Thursday 22 April 2010

Father stabbed on Hitler’s birthday

Moscow travel agency manager Alan Al-Khalidi was coming home to his wife and baby daughter when he was attacked and brutally stabbed by a group of as-of-yet unidentified young men.

The incident, which occurred at 8:30 pm on April 20 - Adolf Hitler's birthday - shocked the quiet neighbourhood around Akademika Artsimovicha Ulitsa, near Belyayevo metro station, and raised new questions about racist violence in the capital.

"I believe Russian fascists were celebrating Hitler's birthday, and so they stabbed my son," Al-Khalidi's mother, Svetlana Bekoyeva, told The Moscow News.

Bekoyeva said that her son was hospitalised with 13 stab wounds. On Thursday, his condition was described as critical, but stable.

Al-Khalidi, 36, is a relative of a journalist at The Moscow News. He has two children: Nikolai, 11, and Milana, who is four months old.

Several people came to Al-Khalidi's aid immediately following the attack and helped him get in touch with his wife, Marina Karakozyan. The attackers were young men with shaved heads, at least one of whom was sporting Nazi-style regalia, Karakozyan said.

"It happened right by where we live. I was waiting for him at home, and he was running late," Karakozyan said. "When I got him on the phone, all he could say was, ‘I've been attacked, I'm dying.' We have an infant at home. I had to leave the baby with the neighbours, and then I ran outside to be with him."

Karakozyan said that public attention needed to be drawn to such attacks.

"I want the man I love to get better, and then I'll think about the people who did this to him," Karakozyan said. "But I also want people to notice this. It shouldn't be kept quiet. People need to know."

Neighbours spoke of Al-Khalidi's good character and expressed outrage at the fact that something like this happened on their street.

"What's scary is that this didn't happen in a dark alley somewhere," said Dasha, a young neighbour of Al-Khalidi's who declined to give her surname.

"This is a very open area. He was just minutes away from his home."

"He is a regular customer of mine and a very kind man," said a local shopkeeper, who asked not to be identified for fear of reprisal. "What happened is shocking."

Alan Al-Khalidi's family is well respected in the area, with his father, Husam, an Iraqi businessman, starting the Soviet Union's first professional football club, Asmaral, in Moscow in 1991. The name "Asmaral" was derived from the names of Husam's children: As for Assil, Mar for Mariam, and Al for Alan.

Husam Al-Khalidi went missing on a trip to visit his relatives during the US occupation of Iraq in 2004. "My son's father, Husam, did a lot of charity work in Russia," Bekoyeva said.


Racist violence is all too frequent in the city, but for the last few years Hitler's birthday has passed with relatively few reported incidents of hate crimes.

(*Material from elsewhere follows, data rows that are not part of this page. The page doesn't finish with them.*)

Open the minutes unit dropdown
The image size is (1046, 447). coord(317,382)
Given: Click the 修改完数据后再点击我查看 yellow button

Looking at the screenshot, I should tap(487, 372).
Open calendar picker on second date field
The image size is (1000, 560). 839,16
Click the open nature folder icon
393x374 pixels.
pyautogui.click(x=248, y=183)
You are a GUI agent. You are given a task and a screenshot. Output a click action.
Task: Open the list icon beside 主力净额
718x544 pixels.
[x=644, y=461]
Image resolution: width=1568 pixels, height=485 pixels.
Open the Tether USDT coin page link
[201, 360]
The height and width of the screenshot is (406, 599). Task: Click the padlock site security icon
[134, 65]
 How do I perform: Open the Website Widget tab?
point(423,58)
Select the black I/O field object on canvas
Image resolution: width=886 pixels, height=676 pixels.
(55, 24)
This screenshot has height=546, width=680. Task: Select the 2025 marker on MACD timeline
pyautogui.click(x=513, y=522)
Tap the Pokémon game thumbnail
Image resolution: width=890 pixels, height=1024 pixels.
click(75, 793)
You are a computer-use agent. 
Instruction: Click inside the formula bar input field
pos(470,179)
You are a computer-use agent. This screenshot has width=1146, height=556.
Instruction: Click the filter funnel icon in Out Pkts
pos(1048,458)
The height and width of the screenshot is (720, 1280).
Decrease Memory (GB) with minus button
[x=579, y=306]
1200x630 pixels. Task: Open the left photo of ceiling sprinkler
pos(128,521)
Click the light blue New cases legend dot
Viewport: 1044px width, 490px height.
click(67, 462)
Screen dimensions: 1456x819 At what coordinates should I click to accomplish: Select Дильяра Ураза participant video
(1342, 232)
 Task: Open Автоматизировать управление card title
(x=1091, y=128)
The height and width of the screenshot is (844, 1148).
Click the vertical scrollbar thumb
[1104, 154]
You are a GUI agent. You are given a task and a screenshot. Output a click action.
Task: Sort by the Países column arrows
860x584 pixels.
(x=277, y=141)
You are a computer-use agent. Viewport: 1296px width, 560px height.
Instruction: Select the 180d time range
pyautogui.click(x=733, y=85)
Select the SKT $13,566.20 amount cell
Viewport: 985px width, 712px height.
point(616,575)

"Because of increased police vigilance, April 20 has been considered a safe day for foreigners in the capital," said Galina Kozhevnikova, deputy director of Sova, an anti-racist monitoring organisation. "I'm not sure why this year was different. Perhaps we are dealing with a case of an initiation ceremony of newbies into a racist gang.

One used to get more information about this on Nazi forums, but now that such sites are closely monitored, this is no longer the case."

Sova has information that four people including Alan Al-Khalidi were attacked within the space of four hours that night in the same part of the city, Kozhevnikova said.

"There was Alan, there were two ethnic Kalmyks, and a man from Central Asia, all stabbed," she said. "One Kalmyk and the Central Asian man were killed. The prosecutor's office is currently saying that the attack on the ethnic Kalmyks was not a hate crime, but it's too much of a coincidence."

Residents of Akademika Artsimovicha Ulitsa also suspect that the attack on Al-Khalidi was far from an isolated incident.

"My boyfriend saw a group of young men chasing a maintenance worker later that night. The worker was obviously of non-Slavic background," said Dasha, Al-Khalidi's neighbour.

"My boyfriend said the guy was able to outrun them. We're not sure if this was a related incident, but it probably was."

It seems that Al-Khalidi's assailants knew exactly what they were doing. Doctors told Svetlana Bekoyeva that her son's attackers had managed to strike his heart.

"Of course, these young men are well prepared to carry out such attacks," Kozhevnikova said. "Military-patriotic clubs will train them in hand-to-hand combat, knife fighting and using firearms. And the overwhelming majority of these clubs are run by ultra-right groups."

Police investigators have not yet commented on Al-Khalidi's case in depth, beyond issuing a statement that an attack was carried out and an investigation is underway.

"I believe the police are taking this seriously," Bekoyeva said. "There were eight attackers, who were probably responsible for more than one attack that night. I think at least some of them will be found."